Exercise
The expected answer is all of the entries, written out exactly.

Stored items
+===+

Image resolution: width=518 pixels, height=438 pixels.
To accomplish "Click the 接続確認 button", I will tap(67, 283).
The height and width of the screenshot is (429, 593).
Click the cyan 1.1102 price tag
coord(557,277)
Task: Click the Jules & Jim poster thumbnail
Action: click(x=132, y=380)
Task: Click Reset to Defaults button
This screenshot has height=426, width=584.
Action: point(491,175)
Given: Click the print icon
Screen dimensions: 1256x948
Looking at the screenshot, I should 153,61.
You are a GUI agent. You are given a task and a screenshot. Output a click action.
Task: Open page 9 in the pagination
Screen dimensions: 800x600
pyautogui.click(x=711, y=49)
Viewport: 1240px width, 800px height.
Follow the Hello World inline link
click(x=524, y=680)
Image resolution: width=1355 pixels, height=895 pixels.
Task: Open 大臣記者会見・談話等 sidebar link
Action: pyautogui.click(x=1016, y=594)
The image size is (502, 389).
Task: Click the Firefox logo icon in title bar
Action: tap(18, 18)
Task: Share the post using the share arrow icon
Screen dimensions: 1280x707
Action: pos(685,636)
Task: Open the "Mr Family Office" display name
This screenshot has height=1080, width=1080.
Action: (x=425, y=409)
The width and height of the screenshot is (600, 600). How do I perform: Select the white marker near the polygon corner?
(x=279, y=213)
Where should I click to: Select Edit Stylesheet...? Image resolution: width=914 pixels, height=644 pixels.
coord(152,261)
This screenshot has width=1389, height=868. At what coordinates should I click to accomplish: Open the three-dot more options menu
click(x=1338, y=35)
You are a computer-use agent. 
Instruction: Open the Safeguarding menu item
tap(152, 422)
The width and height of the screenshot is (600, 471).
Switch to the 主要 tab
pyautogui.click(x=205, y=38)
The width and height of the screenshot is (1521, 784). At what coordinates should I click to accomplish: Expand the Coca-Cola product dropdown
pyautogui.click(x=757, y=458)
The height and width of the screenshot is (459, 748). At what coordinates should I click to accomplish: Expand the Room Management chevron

+===+

Exercise result
Image resolution: width=518 pixels, height=438 pixels.
To accomplish "Click the 接続確認 button", I will tap(67, 283).
The height and width of the screenshot is (429, 593).
Click the cyan 1.1102 price tag
coord(557,277)
Task: Click the Jules & Jim poster thumbnail
Action: click(x=132, y=380)
Task: Click Reset to Defaults button
This screenshot has height=426, width=584.
Action: point(491,175)
Given: Click the print icon
Screen dimensions: 1256x948
Looking at the screenshot, I should 153,61.
You are a GUI agent. You are given a task and a screenshot. Output a click action.
Task: Open page 9 in the pagination
Screen dimensions: 800x600
pyautogui.click(x=711, y=49)
Viewport: 1240px width, 800px height.
Follow the Hello World inline link
click(x=524, y=680)
Image resolution: width=1355 pixels, height=895 pixels.
Task: Open 大臣記者会見・談話等 sidebar link
Action: pyautogui.click(x=1016, y=594)
The image size is (502, 389).
Task: Click the Firefox logo icon in title bar
Action: tap(18, 18)
Task: Share the post using the share arrow icon
Screen dimensions: 1280x707
Action: pos(685,636)
Task: Open the "Mr Family Office" display name
This screenshot has height=1080, width=1080.
Action: (x=425, y=409)
The width and height of the screenshot is (600, 600). How do I perform: Select the white marker near the polygon corner?
(x=279, y=213)
Where should I click to: Select Edit Stylesheet...? Image resolution: width=914 pixels, height=644 pixels.
coord(152,261)
This screenshot has width=1389, height=868. At what coordinates should I click to accomplish: Open the three-dot more options menu
click(x=1338, y=35)
You are a computer-use agent. 
Instruction: Open the Safeguarding menu item
tap(152, 422)
The width and height of the screenshot is (600, 471).
Switch to the 主要 tab
pyautogui.click(x=205, y=38)
The width and height of the screenshot is (1521, 784). At what coordinates should I click to accomplish: Expand the Coca-Cola product dropdown
pyautogui.click(x=757, y=458)
The height and width of the screenshot is (459, 748). At what coordinates should I click to accomplish: Expand the Room Management chevron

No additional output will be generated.